21/02/2026

APOSENTADO POR INVALIDEZ RELATOR QUE ABSOLVEU HOMEM DE 35 ANOS ACUSADO DE ESTUPRO DE VULNERÁVEL

Relator que absolveu homem de 35 já é aposentado por invalidez

O desembargador Magid Nauef Láuar, do Tribunal de Justiça de Minas Gerais (TJMG), recebe, desde abril de 2013, aposentadoria por invalidez permanente paga pela Universidade Federal de Ouro Preto (UFOP), no valor aproximado de R$ 4,6 mil, além de benefícios. A informação consta em registro publicado no Diário Oficial da União em 8 de abril daquele ano.

Antes de se tornar magistrado, Láuar atuou como professor da UFOP por cerca de 15 anos, em regime de 40 horas semanais. Mesmo já integrando o Judiciário mineiro, ele mantinha vínculo com a instituição federal de ensino até a concessão da aposentadoria. Em nota enviada à rádio Itatiaia, a universidade confirmou o benefício e informou que os proventos são proporcionais a 14/35 avos do tempo total.
• • • •
Sua tarefa:
Transcreva literalmente o trecho da notícia que começa com as palavras "O desembargador Magid" e termina com "abril daquele ano.". Os dados são um material à parte, sem relação com a notícia.

Dados brutos:
• • • •
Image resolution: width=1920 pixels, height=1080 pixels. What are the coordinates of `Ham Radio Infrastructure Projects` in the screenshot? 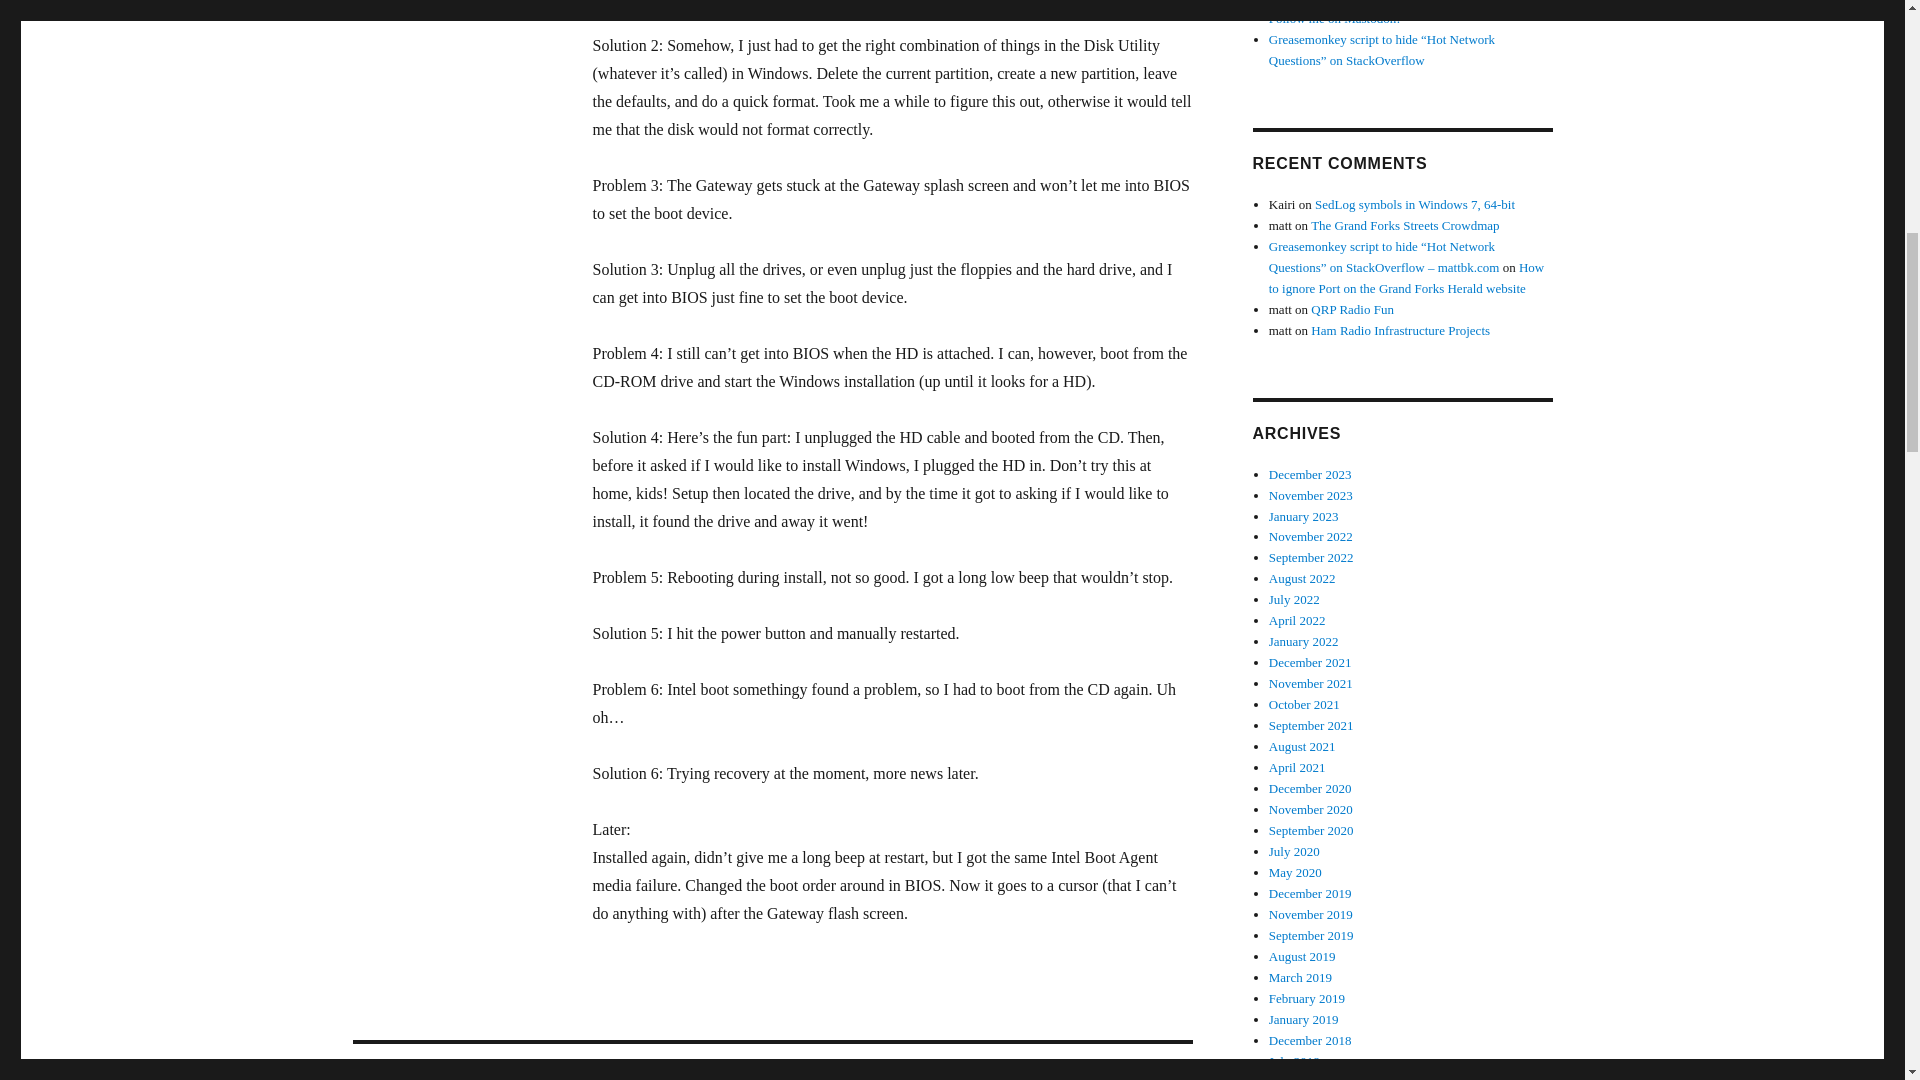 It's located at (1400, 330).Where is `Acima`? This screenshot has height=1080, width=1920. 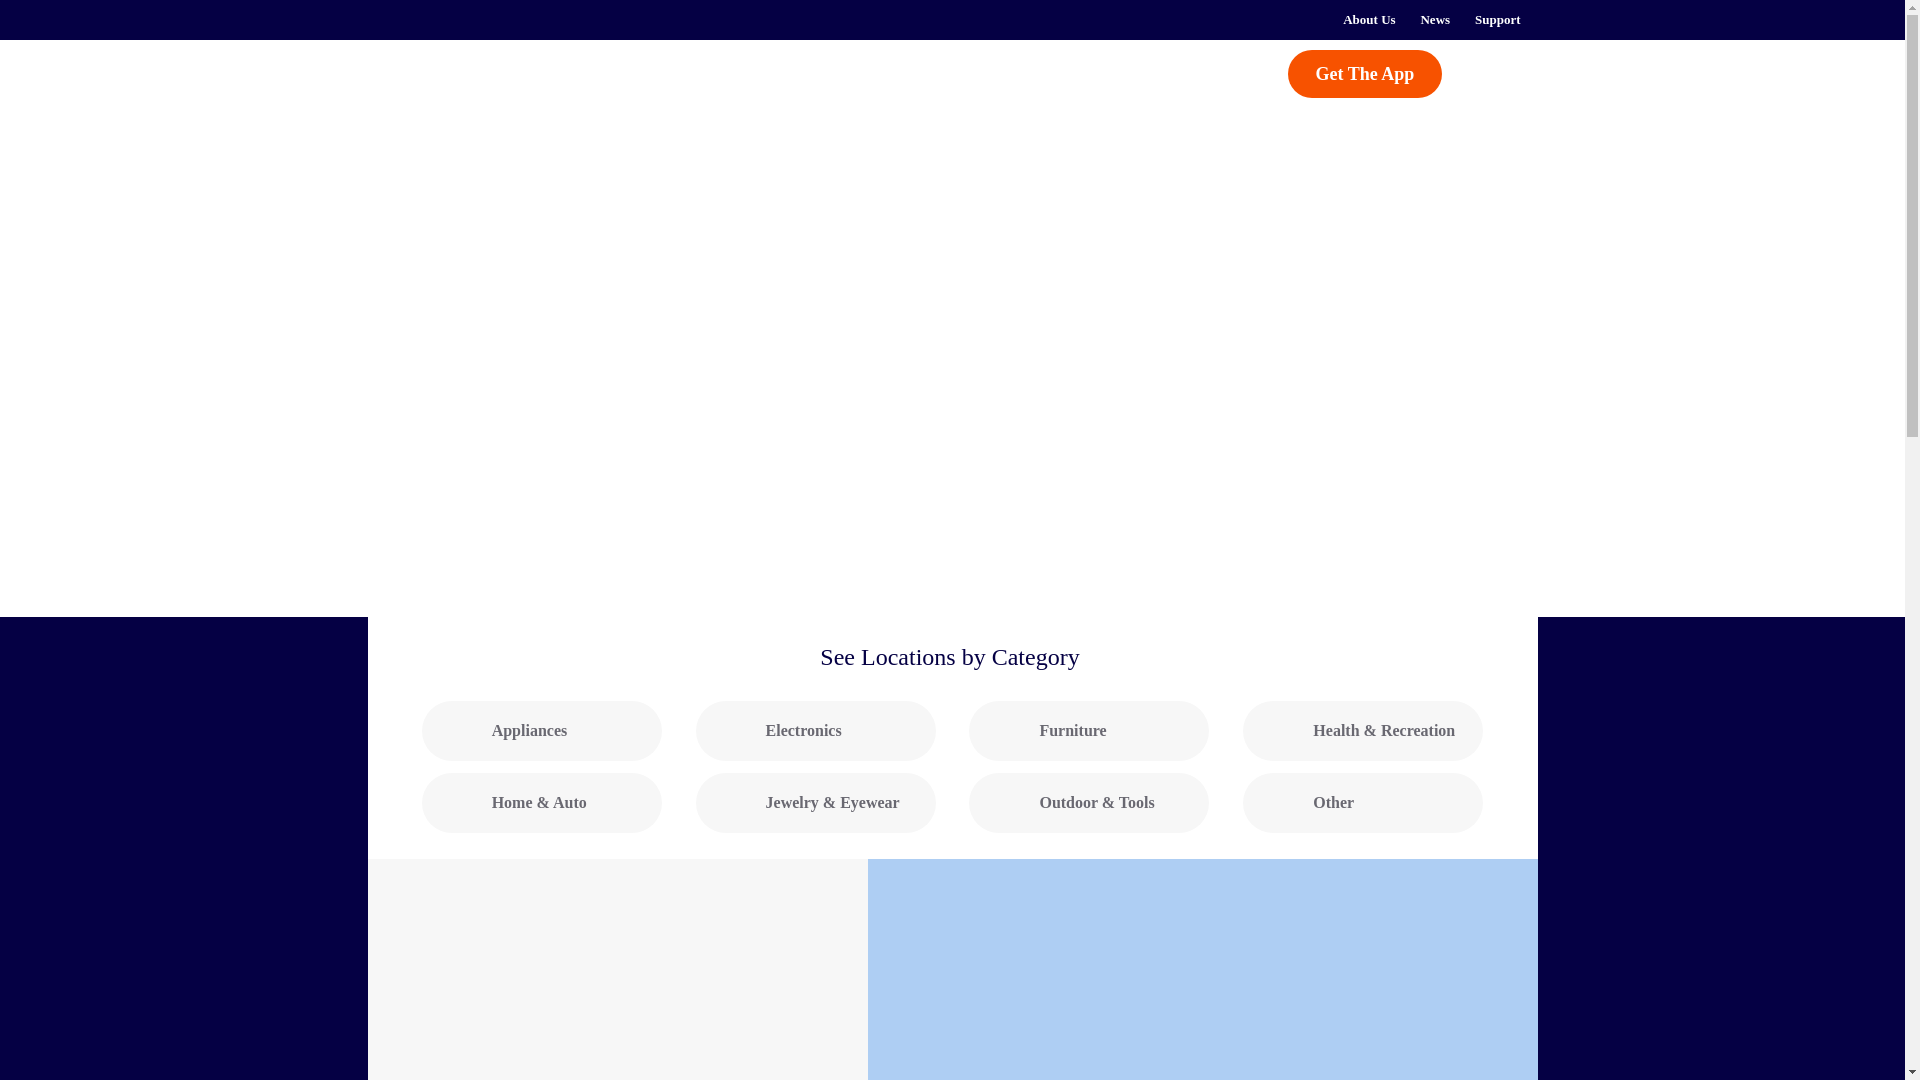
Acima is located at coordinates (472, 84).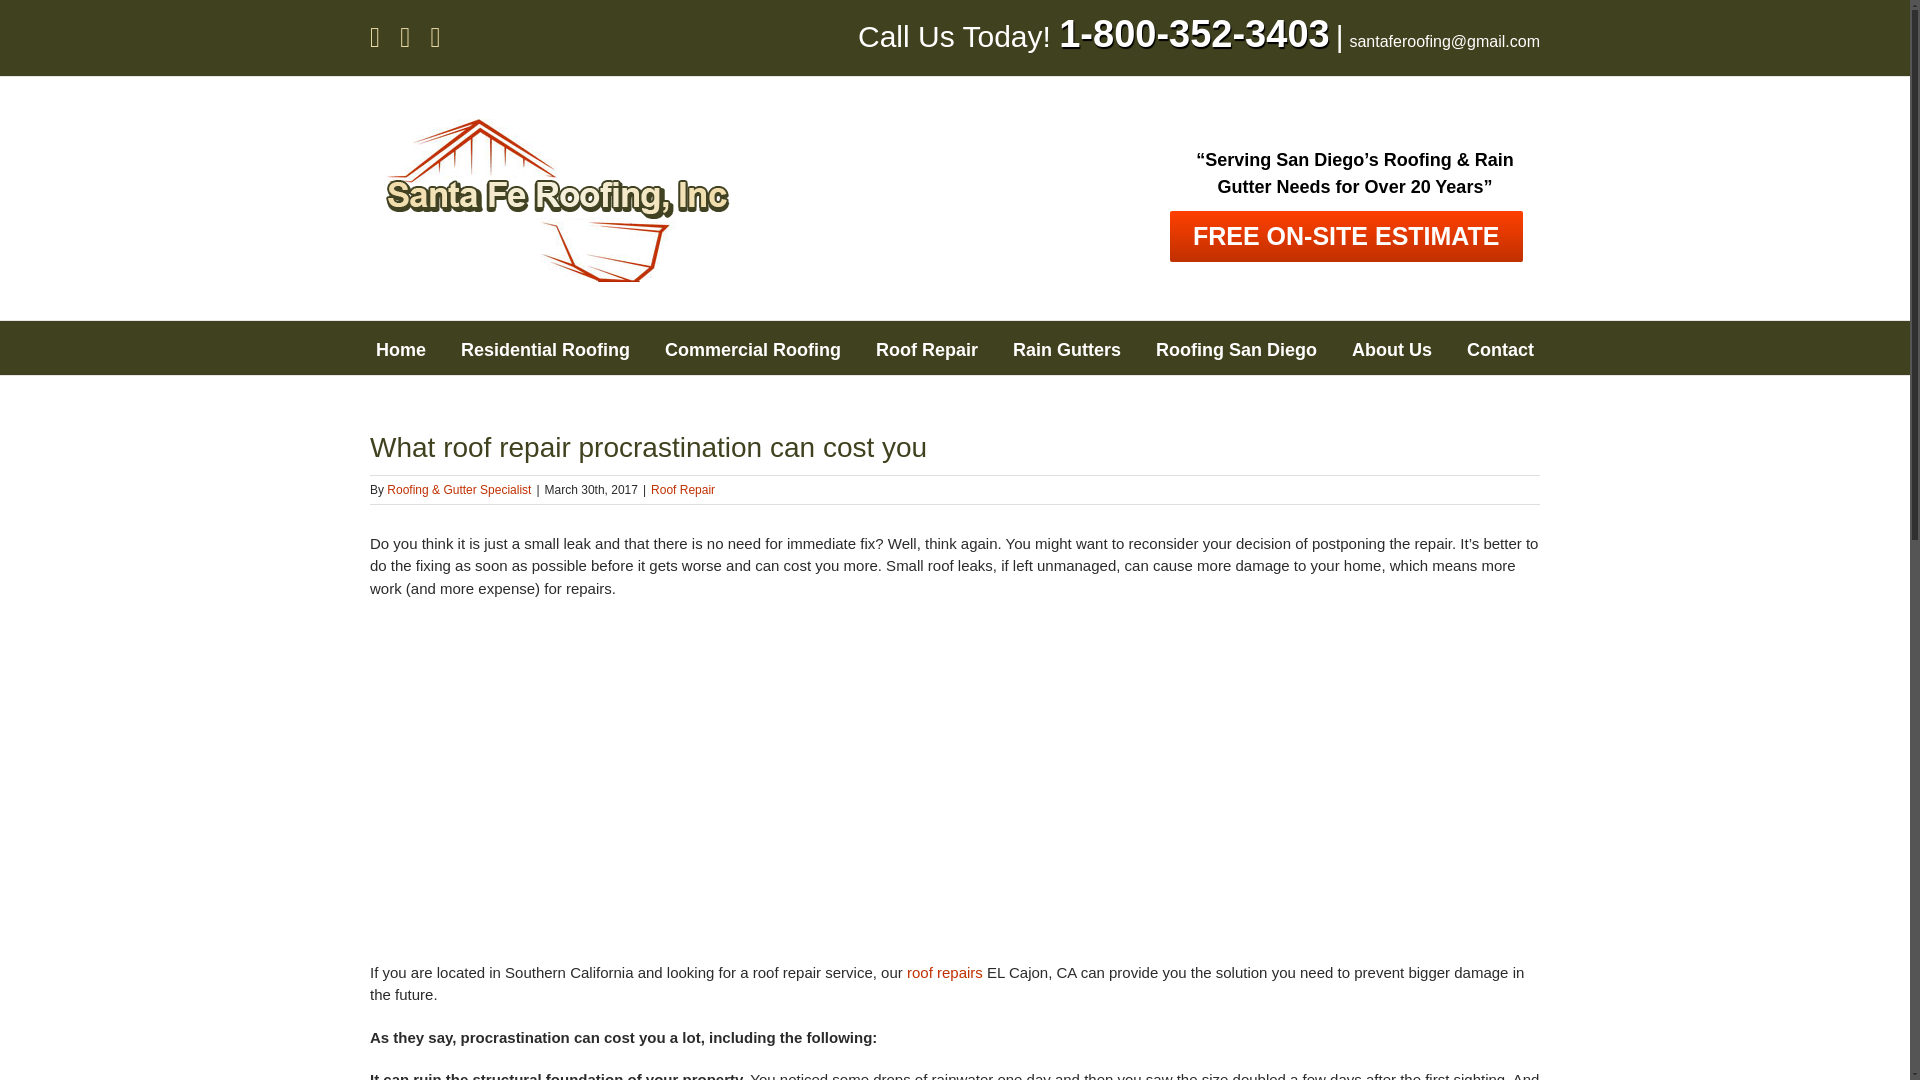  Describe the element at coordinates (1236, 347) in the screenshot. I see `Roofing San Diego` at that location.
• • • •
Resposta à tarefa:
O desembargador Magid Nauef Láuar, do Tribunal de Justiça de Minas Gerais (TJMG), recebe, desde abril de 2013, aposentadoria por invalidez permanente paga pela Universidade Federal de Ouro Preto (UFOP), no valor aproximado de R$ 4,6 mil, além de benefícios. A informação consta em registro publicado no Diário Oficial da União em 8 de abril daquele ano.